En Sinaloa, las organizaciones agrícolas han recibido con expectativa este instrumento, pero reclaman agilidad. Tienen razón en colocar los tiempos en el centro: un apoyo tardío obliga a financiar la espera. Los intereses consumen parte del beneficio y el agricultor llega al siguiente ciclo con menos recursos para pagar semilla, labores y jornales.

 

Sanidad e Inocuidad Agroalimentaria conservaría unos 3 mil 800 millones de pesos, sin aumento nominal. Con inflación, ese monto perdería capacidad de compra. Son servicios que también benefician a la agricultura comercial y exportadora. Para tomate, chile bell y pepino, proteger la sanidad y la inocuidad resulta esencial para conservar compradores.

 

Estados Unidos cuenta con el Programa Federal de Seguro de Cultivos, conocido como Federal Crop Insurance Program. Ofrece protección ante pérdidas de producción o ingresos, según la póliza. El sector mexicano requiere instrumentos que cubran estos riesgos antes de sembrar, con reglas de operación claras y coberturas acordes a cada cultivo y región.

 

Para los granos sinaloenses, se requiere que los apoyos de comercialización se vinculen con contratos previos a la siembra. Compradores y agricultores deben acordar volumen, calidad, fórmula de precio y plazo de pago. Es necesario que el Gobierno facilite garantías y coberturas, con límites claros, para reducir riesgos y permitir el financiamiento.

 

El sector necesita inversión federal y estatal en ahorro de agua, análisis de suelo y validación de semillas, con participación de organizaciones y universidades. Cada proyecto debe demostrar cuánto redujo los costos o mejoró el ingreso agrícola. Es indispensable ampliar las soluciones que funcionan y corregir aquellas que no cumplen sus objetivos.

 

La Cámara de Diputados debe exigir metas por programa, cobertura regional y calendarios de entrega antes de votar los recursos.
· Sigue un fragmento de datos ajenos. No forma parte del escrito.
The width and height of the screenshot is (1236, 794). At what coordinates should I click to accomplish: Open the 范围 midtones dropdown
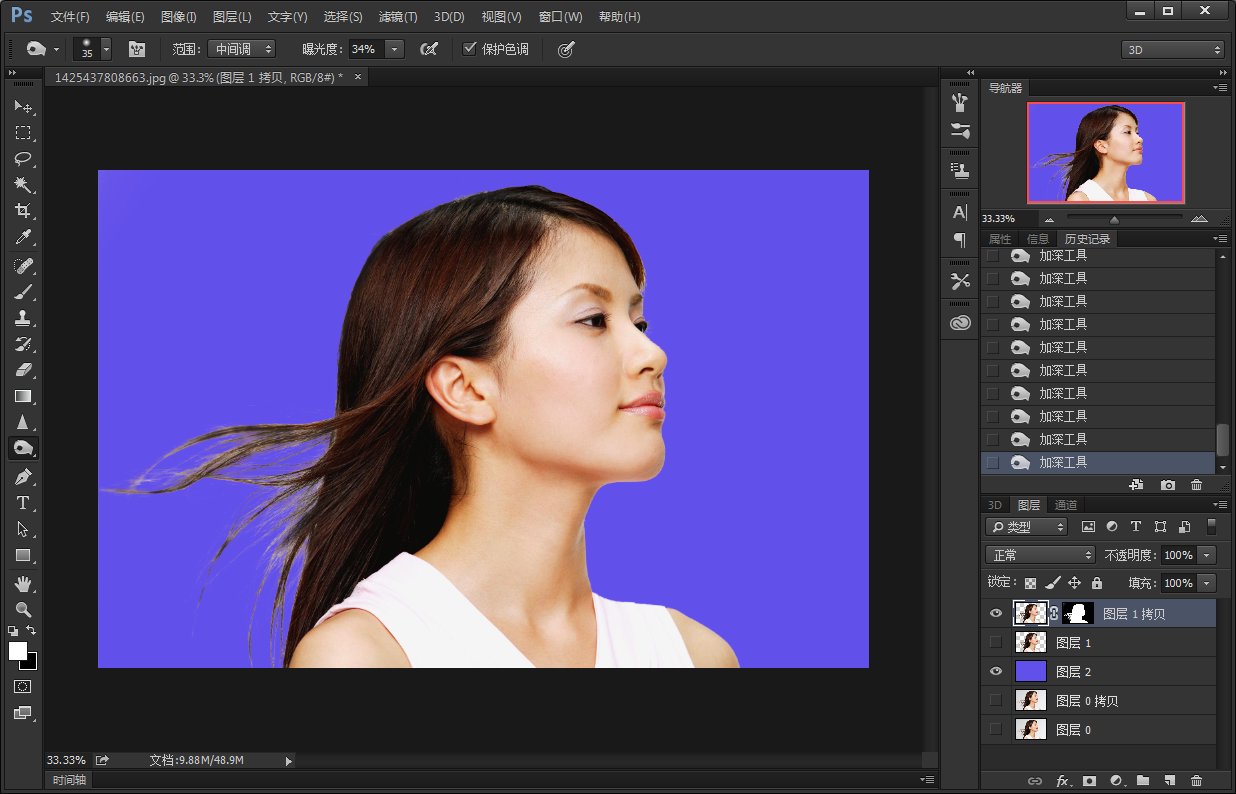[x=240, y=49]
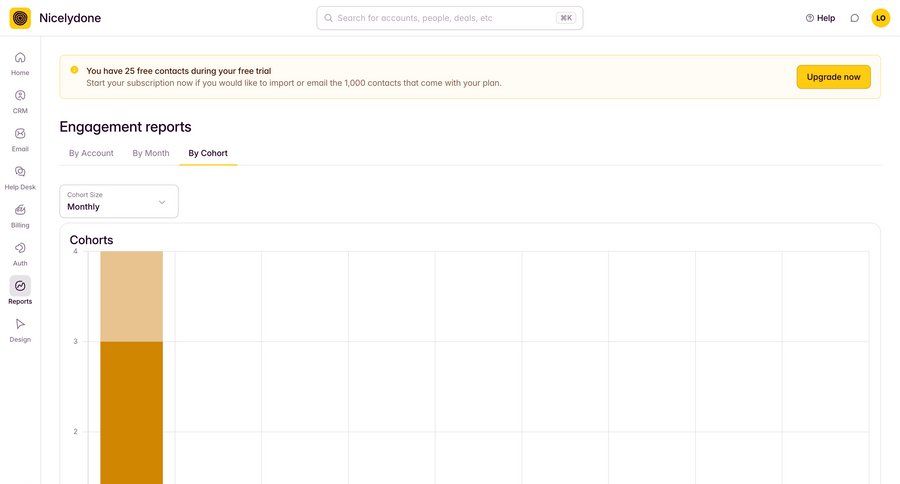
Task: Switch to the By Month tab
Action: click(x=151, y=153)
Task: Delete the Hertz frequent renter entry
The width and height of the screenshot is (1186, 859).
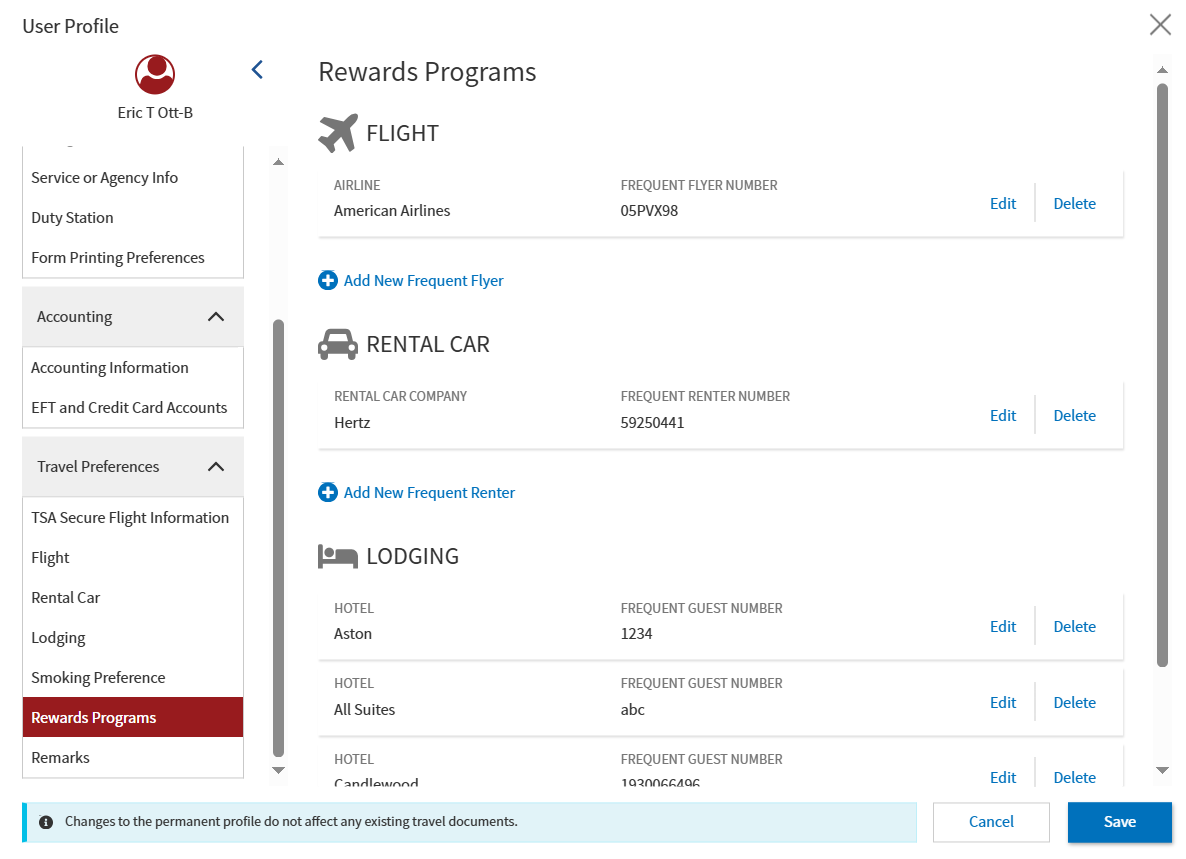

Es necesario publicar avances para comparar lo prometido con lo realizado. Las organizaciones agrícolas necesitan registrar retrasos y resultados para negociar con evidencia y exigir respuestas concretas a las autoridades.

 

Comercializadores y exportadores deben transparentar descuentos, respetar contratos y pagar sin retrasos. Se requiere que los consumidores prioricen productos nacionales y reduzcan los desperdicios, mientras las organizaciones civiles vigilan el uso del dinero público. La fortaleza del campo mejora cuando cada participante asume su responsabilidad.

 

El presupuesto de 2027 debe evaluarse por quién recibe apoyo, cuándo lo recibe y qué resultados consigue. El campo necesita instrumentos acordes con cada cultivo, región y tamaño de productor. Detrás de cada siembra hay patrimonio, empleos y familias. El dinero público debe traducirse en condiciones que permitan producir con rentabilidad y certeza.

 

Esto fue Visión Agrícola 360: El Panorama Completo del Campo Mexicano.